* **To do**
Each line of the data should be transcribed exactly as given.
____ Available records
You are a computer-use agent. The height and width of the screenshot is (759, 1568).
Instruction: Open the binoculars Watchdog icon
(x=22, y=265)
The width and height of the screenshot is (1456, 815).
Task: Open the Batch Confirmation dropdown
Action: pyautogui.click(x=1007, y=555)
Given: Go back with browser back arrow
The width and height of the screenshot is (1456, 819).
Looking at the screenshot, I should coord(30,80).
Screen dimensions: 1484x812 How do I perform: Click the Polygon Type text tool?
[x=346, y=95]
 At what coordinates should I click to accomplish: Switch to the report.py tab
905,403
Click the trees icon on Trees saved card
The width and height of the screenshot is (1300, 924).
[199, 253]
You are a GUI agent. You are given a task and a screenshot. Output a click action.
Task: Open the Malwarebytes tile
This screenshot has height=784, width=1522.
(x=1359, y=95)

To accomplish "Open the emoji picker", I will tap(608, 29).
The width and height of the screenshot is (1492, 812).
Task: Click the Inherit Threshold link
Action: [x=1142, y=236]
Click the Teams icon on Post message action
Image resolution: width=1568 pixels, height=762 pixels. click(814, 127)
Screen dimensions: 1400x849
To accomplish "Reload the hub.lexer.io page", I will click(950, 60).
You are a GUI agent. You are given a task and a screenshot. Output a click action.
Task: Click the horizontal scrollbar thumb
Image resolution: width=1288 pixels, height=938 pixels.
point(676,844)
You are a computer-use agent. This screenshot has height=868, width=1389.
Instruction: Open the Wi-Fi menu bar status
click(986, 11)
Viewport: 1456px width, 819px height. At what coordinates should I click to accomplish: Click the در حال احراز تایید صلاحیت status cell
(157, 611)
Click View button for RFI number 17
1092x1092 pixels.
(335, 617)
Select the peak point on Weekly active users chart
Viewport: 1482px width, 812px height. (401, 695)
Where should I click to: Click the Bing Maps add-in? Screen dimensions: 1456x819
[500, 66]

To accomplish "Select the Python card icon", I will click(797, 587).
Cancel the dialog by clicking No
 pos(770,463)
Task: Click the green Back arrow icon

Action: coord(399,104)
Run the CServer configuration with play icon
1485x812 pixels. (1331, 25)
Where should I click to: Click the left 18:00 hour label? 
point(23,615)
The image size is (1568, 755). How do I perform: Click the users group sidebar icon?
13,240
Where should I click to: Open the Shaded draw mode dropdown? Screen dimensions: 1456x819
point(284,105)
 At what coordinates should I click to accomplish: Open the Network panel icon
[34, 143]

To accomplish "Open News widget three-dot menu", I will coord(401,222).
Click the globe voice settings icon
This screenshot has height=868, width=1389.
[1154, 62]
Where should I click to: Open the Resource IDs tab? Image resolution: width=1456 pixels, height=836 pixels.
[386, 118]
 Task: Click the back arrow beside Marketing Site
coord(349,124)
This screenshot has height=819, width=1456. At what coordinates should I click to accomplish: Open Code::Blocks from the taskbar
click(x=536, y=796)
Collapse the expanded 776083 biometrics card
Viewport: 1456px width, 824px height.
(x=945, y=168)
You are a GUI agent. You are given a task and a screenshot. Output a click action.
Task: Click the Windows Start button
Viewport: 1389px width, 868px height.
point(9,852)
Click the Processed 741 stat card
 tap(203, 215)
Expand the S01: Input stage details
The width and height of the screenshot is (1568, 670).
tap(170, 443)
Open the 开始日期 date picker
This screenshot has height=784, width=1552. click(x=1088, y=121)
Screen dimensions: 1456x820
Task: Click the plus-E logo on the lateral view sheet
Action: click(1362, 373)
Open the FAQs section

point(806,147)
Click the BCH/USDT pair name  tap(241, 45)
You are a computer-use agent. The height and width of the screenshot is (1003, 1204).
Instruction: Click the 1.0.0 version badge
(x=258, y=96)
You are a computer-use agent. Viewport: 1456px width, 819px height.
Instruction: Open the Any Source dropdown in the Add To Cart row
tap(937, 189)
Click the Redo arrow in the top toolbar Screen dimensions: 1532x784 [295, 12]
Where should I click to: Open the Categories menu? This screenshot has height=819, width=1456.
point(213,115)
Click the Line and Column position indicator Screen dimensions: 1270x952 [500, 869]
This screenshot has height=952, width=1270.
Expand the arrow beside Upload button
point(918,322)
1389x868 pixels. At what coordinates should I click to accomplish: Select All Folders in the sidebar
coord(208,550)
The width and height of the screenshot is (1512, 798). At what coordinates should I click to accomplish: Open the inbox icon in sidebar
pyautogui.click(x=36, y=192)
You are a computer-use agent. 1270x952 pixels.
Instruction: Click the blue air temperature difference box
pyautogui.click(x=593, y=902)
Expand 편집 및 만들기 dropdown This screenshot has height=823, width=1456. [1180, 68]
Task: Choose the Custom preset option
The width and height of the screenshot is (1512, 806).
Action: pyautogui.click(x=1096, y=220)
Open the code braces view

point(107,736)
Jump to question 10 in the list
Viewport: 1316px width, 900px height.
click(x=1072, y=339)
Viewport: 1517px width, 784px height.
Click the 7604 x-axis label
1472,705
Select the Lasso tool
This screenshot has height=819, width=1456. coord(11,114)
________
* **Answer for this exercise**
You are a computer-use agent. The height and width of the screenshot is (759, 1568).
Instruction: Open the binoculars Watchdog icon
(x=22, y=265)
The width and height of the screenshot is (1456, 815).
Task: Open the Batch Confirmation dropdown
Action: pyautogui.click(x=1007, y=555)
Given: Go back with browser back arrow
The width and height of the screenshot is (1456, 819).
Looking at the screenshot, I should coord(30,80).
Screen dimensions: 1484x812 How do I perform: Click the Polygon Type text tool?
[x=346, y=95]
 At what coordinates should I click to accomplish: Switch to the report.py tab
905,403
Click the trees icon on Trees saved card
The width and height of the screenshot is (1300, 924).
[199, 253]
You are a GUI agent. You are given a task and a screenshot. Output a click action.
Task: Open the Malwarebytes tile
This screenshot has height=784, width=1522.
(x=1359, y=95)

To accomplish "Open the emoji picker", I will tap(608, 29).
The width and height of the screenshot is (1492, 812).
Task: Click the Inherit Threshold link
Action: [x=1142, y=236]
Click the Teams icon on Post message action
Image resolution: width=1568 pixels, height=762 pixels. click(814, 127)
Screen dimensions: 1400x849
To accomplish "Reload the hub.lexer.io page", I will click(950, 60).
You are a GUI agent. You are given a task and a screenshot. Output a click action.
Task: Click the horizontal scrollbar thumb
Image resolution: width=1288 pixels, height=938 pixels.
point(676,844)
You are a computer-use agent. This screenshot has height=868, width=1389.
Instruction: Open the Wi-Fi menu bar status
click(986, 11)
Viewport: 1456px width, 819px height. At what coordinates should I click to accomplish: Click the در حال احراز تایید صلاحیت status cell
(157, 611)
Click View button for RFI number 17
1092x1092 pixels.
(335, 617)
Select the peak point on Weekly active users chart
Viewport: 1482px width, 812px height. (401, 695)
Where should I click to: Click the Bing Maps add-in? Screen dimensions: 1456x819
[500, 66]

To accomplish "Select the Python card icon", I will click(797, 587).
Cancel the dialog by clicking No
 pos(770,463)
Task: Click the green Back arrow icon

Action: coord(399,104)
Run the CServer configuration with play icon
1485x812 pixels. (1331, 25)
Where should I click to: Click the left 18:00 hour label? 
point(23,615)
The image size is (1568, 755). How do I perform: Click the users group sidebar icon?
13,240
Where should I click to: Open the Shaded draw mode dropdown? Screen dimensions: 1456x819
point(284,105)
 At what coordinates should I click to accomplish: Open the Network panel icon
[34, 143]

To accomplish "Open News widget three-dot menu", I will coord(401,222).
Click the globe voice settings icon
This screenshot has height=868, width=1389.
[1154, 62]
Where should I click to: Open the Resource IDs tab? Image resolution: width=1456 pixels, height=836 pixels.
[386, 118]
 Task: Click the back arrow beside Marketing Site
coord(349,124)
This screenshot has height=819, width=1456. At what coordinates should I click to accomplish: Open Code::Blocks from the taskbar
click(x=536, y=796)
Collapse the expanded 776083 biometrics card
Viewport: 1456px width, 824px height.
(x=945, y=168)
You are a GUI agent. You are given a task and a screenshot. Output a click action.
Task: Click the Windows Start button
Viewport: 1389px width, 868px height.
point(9,852)
Click the Processed 741 stat card
 tap(203, 215)
Expand the S01: Input stage details
The width and height of the screenshot is (1568, 670).
tap(170, 443)
Open the 开始日期 date picker
This screenshot has height=784, width=1552. click(x=1088, y=121)
Screen dimensions: 1456x820
Task: Click the plus-E logo on the lateral view sheet
Action: click(1362, 373)
Open the FAQs section

point(806,147)
Click the BCH/USDT pair name  tap(241, 45)
You are a computer-use agent. The height and width of the screenshot is (1003, 1204).
Instruction: Click the 1.0.0 version badge
(x=258, y=96)
You are a computer-use agent. Viewport: 1456px width, 819px height.
Instruction: Open the Any Source dropdown in the Add To Cart row
tap(937, 189)
Click the Redo arrow in the top toolbar Screen dimensions: 1532x784 [295, 12]
Where should I click to: Open the Categories menu? This screenshot has height=819, width=1456.
point(213,115)
Click the Line and Column position indicator Screen dimensions: 1270x952 [500, 869]
This screenshot has height=952, width=1270.
Expand the arrow beside Upload button
point(918,322)
1389x868 pixels. At what coordinates should I click to accomplish: Select All Folders in the sidebar
coord(208,550)
The width and height of the screenshot is (1512, 798). At what coordinates should I click to accomplish: Open the inbox icon in sidebar
pyautogui.click(x=36, y=192)
You are a computer-use agent. 1270x952 pixels.
Instruction: Click the blue air temperature difference box
pyautogui.click(x=593, y=902)
Expand 편집 및 만들기 dropdown This screenshot has height=823, width=1456. [1180, 68]
Task: Choose the Custom preset option
The width and height of the screenshot is (1512, 806).
Action: pyautogui.click(x=1096, y=220)
Open the code braces view

point(107,736)
Jump to question 10 in the list
Viewport: 1316px width, 900px height.
click(x=1072, y=339)
Viewport: 1517px width, 784px height.
Click the 7604 x-axis label
1472,705
Select the Lasso tool
This screenshot has height=819, width=1456. coord(11,114)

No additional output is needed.